I would never agree to critique, for example, a military thriller and then tell the author that they should write it more like The Things They Carried. Just because I prefer lyrical literary anti-war war stories to action packed bro-drama doesn’t mean that the writer must write the former, but it does mean that if I can’t be objective about my preferences, maybe I shouldn’t critique the latter. I wouldn’t read a story written from soft-spoken character X’s point of view and suggest that cynical and sarcastic character Y is actually a better main character because I personally prefer cynical sarcastic main characters (I might, however, suggest how to make soft spoken character X a more compelling character, if that was a trouble spot). I wouldn’t tell someone who has a very direct and two the point style that I wish they would write in a more poetic way.

Agreeing to critique someone’s work, particularly in a long-term mutual partnership, should be based upon respect for that person as a writer, and an assumption that they have made their basic story and style choices for a reason.

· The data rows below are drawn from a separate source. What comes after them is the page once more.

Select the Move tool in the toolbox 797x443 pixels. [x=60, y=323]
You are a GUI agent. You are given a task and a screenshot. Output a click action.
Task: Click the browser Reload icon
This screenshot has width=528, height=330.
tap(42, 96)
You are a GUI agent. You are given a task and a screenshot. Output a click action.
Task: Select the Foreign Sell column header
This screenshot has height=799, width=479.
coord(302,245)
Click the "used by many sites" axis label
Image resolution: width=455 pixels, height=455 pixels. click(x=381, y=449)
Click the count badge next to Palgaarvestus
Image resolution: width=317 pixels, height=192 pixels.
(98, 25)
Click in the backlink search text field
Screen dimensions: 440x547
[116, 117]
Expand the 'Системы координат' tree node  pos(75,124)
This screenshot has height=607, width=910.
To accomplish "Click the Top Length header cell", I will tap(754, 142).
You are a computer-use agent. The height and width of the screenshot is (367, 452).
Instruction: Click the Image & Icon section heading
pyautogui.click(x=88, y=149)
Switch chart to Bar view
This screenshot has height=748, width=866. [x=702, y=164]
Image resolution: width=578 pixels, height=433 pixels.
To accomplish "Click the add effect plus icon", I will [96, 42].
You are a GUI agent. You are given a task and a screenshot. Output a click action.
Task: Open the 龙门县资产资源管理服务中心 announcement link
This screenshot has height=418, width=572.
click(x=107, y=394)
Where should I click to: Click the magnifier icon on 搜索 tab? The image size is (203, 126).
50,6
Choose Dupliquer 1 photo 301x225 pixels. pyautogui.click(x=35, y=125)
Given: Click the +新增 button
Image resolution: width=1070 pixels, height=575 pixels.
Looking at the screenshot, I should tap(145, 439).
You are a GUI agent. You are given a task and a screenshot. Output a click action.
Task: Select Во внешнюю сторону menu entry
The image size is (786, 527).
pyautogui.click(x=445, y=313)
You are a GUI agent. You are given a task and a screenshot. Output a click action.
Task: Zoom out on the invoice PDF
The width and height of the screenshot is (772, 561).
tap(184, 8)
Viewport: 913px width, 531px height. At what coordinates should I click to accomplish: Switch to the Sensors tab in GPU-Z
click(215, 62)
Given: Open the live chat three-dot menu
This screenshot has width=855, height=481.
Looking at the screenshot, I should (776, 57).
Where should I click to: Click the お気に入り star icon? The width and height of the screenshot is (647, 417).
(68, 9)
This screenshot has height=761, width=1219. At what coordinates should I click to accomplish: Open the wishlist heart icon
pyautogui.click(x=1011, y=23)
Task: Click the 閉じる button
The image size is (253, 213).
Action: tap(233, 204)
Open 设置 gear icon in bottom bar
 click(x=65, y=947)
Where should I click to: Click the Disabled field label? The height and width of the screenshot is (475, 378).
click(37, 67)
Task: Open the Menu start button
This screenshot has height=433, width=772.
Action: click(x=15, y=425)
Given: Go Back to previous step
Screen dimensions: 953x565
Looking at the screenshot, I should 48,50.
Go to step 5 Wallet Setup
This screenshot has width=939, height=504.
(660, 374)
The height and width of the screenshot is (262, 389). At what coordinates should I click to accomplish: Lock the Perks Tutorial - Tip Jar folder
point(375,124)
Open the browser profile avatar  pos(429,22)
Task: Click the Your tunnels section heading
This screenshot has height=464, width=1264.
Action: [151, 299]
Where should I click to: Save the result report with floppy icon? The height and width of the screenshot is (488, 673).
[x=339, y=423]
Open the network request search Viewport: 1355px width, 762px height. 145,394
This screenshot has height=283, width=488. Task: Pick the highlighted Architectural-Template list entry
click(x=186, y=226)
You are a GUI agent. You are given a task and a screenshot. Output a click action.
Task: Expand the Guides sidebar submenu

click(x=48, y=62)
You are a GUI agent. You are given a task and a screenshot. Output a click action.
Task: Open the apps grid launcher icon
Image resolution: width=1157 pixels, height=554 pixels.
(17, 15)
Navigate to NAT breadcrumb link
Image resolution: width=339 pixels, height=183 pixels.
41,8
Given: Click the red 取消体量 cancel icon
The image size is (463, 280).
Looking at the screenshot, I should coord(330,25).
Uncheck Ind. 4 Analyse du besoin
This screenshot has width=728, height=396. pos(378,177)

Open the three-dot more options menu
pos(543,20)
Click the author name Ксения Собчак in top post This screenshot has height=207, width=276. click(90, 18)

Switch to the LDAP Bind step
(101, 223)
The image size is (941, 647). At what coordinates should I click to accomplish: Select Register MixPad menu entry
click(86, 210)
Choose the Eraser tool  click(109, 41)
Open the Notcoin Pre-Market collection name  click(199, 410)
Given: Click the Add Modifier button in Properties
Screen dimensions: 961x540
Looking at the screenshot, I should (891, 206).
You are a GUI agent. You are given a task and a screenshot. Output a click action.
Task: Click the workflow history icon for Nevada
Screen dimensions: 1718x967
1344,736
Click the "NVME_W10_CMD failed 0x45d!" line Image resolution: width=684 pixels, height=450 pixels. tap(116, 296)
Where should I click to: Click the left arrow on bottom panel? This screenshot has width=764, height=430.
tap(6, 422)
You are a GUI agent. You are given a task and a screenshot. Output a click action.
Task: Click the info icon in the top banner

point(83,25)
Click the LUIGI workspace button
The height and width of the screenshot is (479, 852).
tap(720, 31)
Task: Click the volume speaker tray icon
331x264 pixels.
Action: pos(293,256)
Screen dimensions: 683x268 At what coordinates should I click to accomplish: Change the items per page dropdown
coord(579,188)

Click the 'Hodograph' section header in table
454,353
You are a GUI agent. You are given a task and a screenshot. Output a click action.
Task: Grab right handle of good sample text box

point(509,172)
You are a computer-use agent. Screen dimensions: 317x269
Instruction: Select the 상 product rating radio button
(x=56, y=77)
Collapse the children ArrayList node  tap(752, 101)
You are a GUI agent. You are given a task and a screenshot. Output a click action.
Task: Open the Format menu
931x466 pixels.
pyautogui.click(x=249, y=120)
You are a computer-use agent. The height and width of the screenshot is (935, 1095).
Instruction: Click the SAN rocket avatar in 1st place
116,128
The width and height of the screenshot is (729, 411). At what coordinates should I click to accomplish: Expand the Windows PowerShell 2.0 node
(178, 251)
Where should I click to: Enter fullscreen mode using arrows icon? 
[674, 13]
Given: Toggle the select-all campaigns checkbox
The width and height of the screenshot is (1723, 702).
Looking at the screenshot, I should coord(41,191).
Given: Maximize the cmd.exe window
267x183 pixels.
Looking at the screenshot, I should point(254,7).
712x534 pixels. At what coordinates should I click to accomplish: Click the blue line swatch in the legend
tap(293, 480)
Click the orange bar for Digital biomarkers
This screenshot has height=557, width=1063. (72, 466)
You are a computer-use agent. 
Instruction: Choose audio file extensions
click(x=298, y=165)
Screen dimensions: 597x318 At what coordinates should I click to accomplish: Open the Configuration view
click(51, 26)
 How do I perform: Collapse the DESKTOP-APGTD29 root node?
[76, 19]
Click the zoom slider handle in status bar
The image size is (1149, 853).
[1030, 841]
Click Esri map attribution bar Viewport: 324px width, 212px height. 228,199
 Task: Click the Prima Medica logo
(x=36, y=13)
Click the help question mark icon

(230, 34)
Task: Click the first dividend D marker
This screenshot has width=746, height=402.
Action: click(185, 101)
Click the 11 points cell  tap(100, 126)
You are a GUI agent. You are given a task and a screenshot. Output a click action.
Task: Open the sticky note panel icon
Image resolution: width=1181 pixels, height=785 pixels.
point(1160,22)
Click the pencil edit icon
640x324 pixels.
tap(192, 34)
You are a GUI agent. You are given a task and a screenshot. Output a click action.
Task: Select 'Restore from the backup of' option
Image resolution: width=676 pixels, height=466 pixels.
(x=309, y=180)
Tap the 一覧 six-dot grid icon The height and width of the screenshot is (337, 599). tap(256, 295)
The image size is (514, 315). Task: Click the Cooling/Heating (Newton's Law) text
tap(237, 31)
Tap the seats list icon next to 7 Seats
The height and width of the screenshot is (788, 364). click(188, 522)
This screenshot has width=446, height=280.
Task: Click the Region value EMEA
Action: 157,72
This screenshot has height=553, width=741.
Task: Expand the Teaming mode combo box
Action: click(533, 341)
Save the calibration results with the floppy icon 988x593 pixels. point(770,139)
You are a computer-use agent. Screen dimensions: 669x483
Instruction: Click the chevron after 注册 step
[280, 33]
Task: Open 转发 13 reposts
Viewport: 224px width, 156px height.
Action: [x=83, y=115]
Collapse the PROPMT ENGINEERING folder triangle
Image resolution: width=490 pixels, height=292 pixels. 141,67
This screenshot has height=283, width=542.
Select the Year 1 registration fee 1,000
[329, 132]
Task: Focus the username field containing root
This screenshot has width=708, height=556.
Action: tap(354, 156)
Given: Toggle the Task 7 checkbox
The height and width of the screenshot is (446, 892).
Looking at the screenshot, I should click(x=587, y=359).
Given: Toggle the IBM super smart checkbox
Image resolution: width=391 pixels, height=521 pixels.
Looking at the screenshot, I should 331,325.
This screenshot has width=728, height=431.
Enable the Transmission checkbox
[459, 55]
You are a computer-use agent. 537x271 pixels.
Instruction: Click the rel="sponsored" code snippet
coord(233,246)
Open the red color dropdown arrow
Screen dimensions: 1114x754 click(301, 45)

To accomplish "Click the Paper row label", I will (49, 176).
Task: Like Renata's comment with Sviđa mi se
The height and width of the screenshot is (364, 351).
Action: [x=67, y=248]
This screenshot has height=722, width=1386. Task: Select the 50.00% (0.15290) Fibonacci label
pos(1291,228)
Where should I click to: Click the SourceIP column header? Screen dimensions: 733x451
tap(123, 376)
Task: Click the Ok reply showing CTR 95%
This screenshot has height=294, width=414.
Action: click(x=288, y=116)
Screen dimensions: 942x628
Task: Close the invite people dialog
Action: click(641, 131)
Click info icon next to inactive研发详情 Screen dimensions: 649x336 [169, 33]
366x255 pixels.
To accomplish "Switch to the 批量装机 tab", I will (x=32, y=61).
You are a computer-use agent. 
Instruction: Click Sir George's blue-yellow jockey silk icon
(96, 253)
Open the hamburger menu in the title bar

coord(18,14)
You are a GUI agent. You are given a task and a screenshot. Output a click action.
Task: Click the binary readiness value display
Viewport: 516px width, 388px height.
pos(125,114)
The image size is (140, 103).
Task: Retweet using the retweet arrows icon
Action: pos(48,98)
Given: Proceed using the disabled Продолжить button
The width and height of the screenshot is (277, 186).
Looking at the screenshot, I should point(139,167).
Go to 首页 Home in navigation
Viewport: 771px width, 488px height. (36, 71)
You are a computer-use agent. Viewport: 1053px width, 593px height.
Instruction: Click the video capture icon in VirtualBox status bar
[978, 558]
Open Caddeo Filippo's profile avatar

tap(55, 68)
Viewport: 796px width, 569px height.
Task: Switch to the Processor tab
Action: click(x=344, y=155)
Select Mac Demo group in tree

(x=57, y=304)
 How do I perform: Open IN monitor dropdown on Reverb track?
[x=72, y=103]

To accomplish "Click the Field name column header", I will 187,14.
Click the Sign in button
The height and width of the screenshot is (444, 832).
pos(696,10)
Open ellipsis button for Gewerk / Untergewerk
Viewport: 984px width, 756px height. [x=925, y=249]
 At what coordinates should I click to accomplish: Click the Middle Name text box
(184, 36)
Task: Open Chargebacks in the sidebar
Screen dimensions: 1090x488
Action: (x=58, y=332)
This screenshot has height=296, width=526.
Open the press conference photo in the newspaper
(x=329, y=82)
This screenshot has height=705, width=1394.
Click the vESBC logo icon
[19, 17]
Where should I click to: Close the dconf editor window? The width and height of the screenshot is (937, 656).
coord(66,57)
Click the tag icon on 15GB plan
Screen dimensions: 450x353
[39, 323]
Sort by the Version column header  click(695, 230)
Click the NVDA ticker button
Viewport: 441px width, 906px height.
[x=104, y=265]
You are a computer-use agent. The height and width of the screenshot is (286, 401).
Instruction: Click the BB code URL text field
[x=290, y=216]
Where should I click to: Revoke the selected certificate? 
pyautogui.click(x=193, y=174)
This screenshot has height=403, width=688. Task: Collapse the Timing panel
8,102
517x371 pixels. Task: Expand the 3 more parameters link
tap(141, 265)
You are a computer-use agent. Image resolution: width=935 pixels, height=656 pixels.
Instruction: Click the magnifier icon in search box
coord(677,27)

Unless they’ve specifically asked for a certain kind of critique, you must respect that their choices might not be your own choices but that their storytelling and their writing style is their own, and these choices are theirs to make. You can tell someone what is and what isn’t working, and suggest how it might work better within the set parameters of the story, but you shouldn’t bring your own assumptions to the table and suggest an entirely different story from the one the author is trying to tell.

This happens a lot more often than you might think. A well-meaning critique partner says “well, I liked the story, but it would be better with a romance.” If a publisher is saying, this book won’t sell without romance, that’s one thing, but as a critique partner you can assume that the author knows that romance is an option, and has chosen not to include a romance for their own reasons.  Perhaps a lack of romance will sink the project in the end, and that would be a pity, but it doesn’t change the fact that if the author had wanted there to be a romance, there would have been a romance?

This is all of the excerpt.